**TRY IT**
Your task is to filter the entries and copy every line containing the string "Given".

**DATA**
================================
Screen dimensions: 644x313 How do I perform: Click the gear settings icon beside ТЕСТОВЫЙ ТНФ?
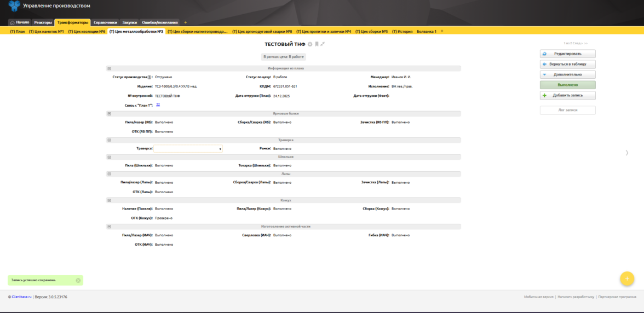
================================
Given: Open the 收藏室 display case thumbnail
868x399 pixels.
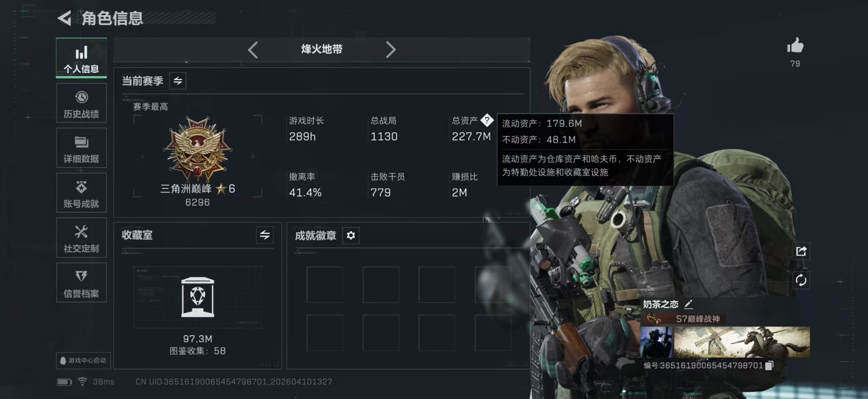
================================
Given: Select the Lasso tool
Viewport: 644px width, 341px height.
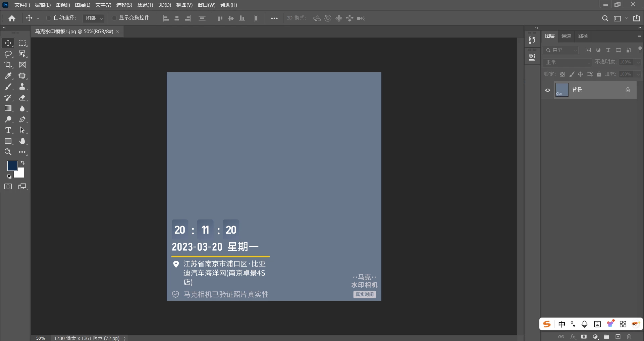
================================
**RESPONSE TO THE TASK**
Given: Open the 收藏室 display case thumbnail
Given: Select the Lasso tool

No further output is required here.